Хансард открыл было рот и снова закрыл.
Четвинд сказал:
– Разумеется, это могла быть одна грандиозная фальшивка… пьеса как доказательство подлинности писем и письма как доказательство подлинности пьесы. Кто знает, в чем нас хотели убедить?
– Вы историк…
– Она моя дочь, вы разве не понимаете? Нас распнут, Эллен и меня, в прессе, в книгах, которые напишут талантливые молодые люди вроде вас. В литературных журналах. Нет, доктор Хансард, я считаю, что Уолсингем поступил правильно. Он лишь выбрал дурное орудие.
Четвинд посмотрел в камин, покачал головой.
Хансард повернулся. В камине горела старая сухая бумага, листы скручивались в шелковистый пепел, рассыпались хлопьями желтого огня.
– Вы знаете, отчего она вас ненавидит, – внезапно сказал он.
Четвинд резко поднял голову.
– Арнольд Рэйвен из «Вектаррей текнолоджи» – мой друг, – сказал Хансард. – Он входил в Алланов круг.
– Да.
– Рэй сказал мне, что несколько лет назад был создан прототип системы КОН-СВЕТ, проект «Плащ-невидимка».
– Доктор Хансард, – холодно проговорил Четвинд, – вы говорите о старом деле. Закрытом деле.

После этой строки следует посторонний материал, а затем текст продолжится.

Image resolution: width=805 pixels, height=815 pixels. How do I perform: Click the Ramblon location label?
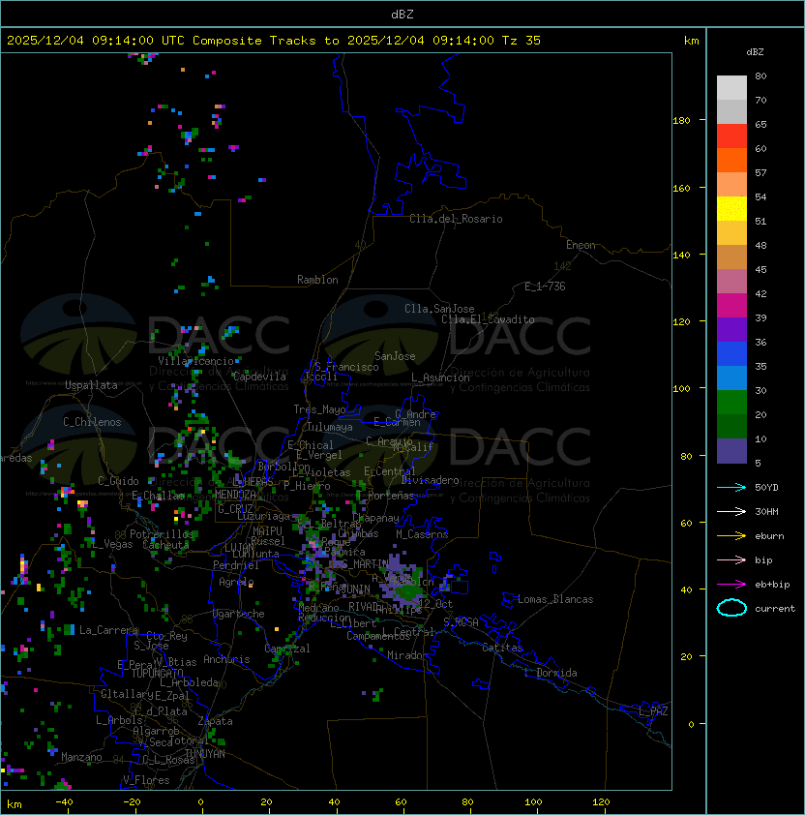click(x=317, y=280)
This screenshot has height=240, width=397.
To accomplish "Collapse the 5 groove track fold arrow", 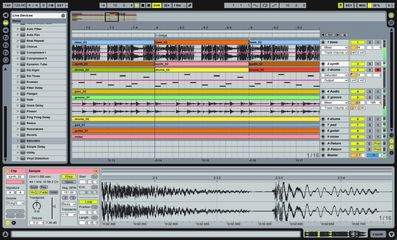I will tap(323, 97).
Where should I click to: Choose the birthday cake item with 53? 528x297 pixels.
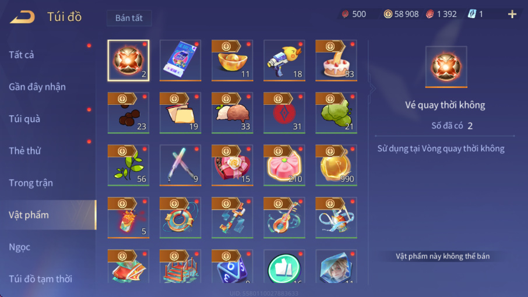(336, 61)
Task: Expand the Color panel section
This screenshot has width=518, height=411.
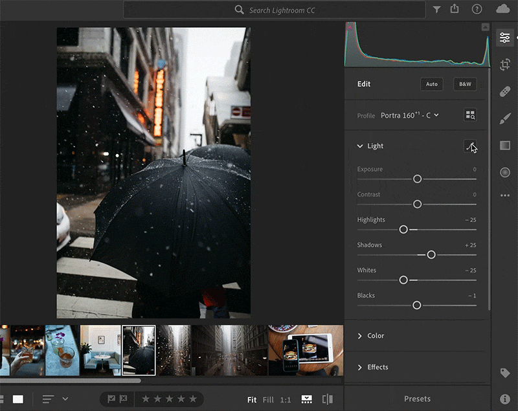Action: tap(376, 336)
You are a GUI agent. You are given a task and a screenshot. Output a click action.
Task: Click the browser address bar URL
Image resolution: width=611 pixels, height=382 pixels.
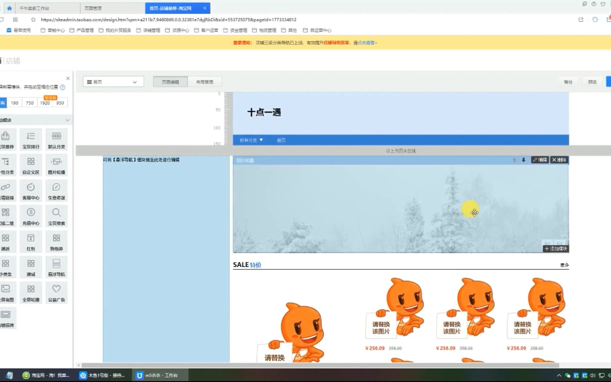point(169,19)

– Стоял ли «Плащ-невидимка» на «Шеффилде», когда тот потопили?
Четвинд сказал:
– Очень хорошо, доктор Хансард. Вероятно, вы вправе меня мучить. Поздравляю. Теперь, полагаю, вы уйдете.
– Да, я ухожу.
– Вряд ли мы увидимся снова.
– Разве что в профессиональном качестве, сэр Эдвард.
– Профессионально, доктор Хансард… профессионально я мог бы полностью вас уничтожить. Но я это не сделал и надеюсь, мне не придется этого делать. Помните, что я сказал, молодой человек.
Когда Хансард сошел с самолета в аэропорту имени Кеннеди, его ждал маленький самолетик. Хансард смотрел в иллюминатор, как бежит внизу побережье. Из вашингтонского аэропорта синий «Мерседес» отвез его в Джорджтаун. Всю дорогу все, включая молодого человека в приемной Белой группы, были крайне предупредительны. Хансарду даже не пришлось ждать – дверь лифта стояла открытой. Рафаэль сидел, положив руки перед собой, за сияющим столом в белом каменном кабинете, одетый в светло-серый шелковый костюм. Запонки у него были из завязанного узлом серебряного шнура.
– Я очень рад вас видеть, доктор Хансард, – вкрадчиво сказал Рафаэль.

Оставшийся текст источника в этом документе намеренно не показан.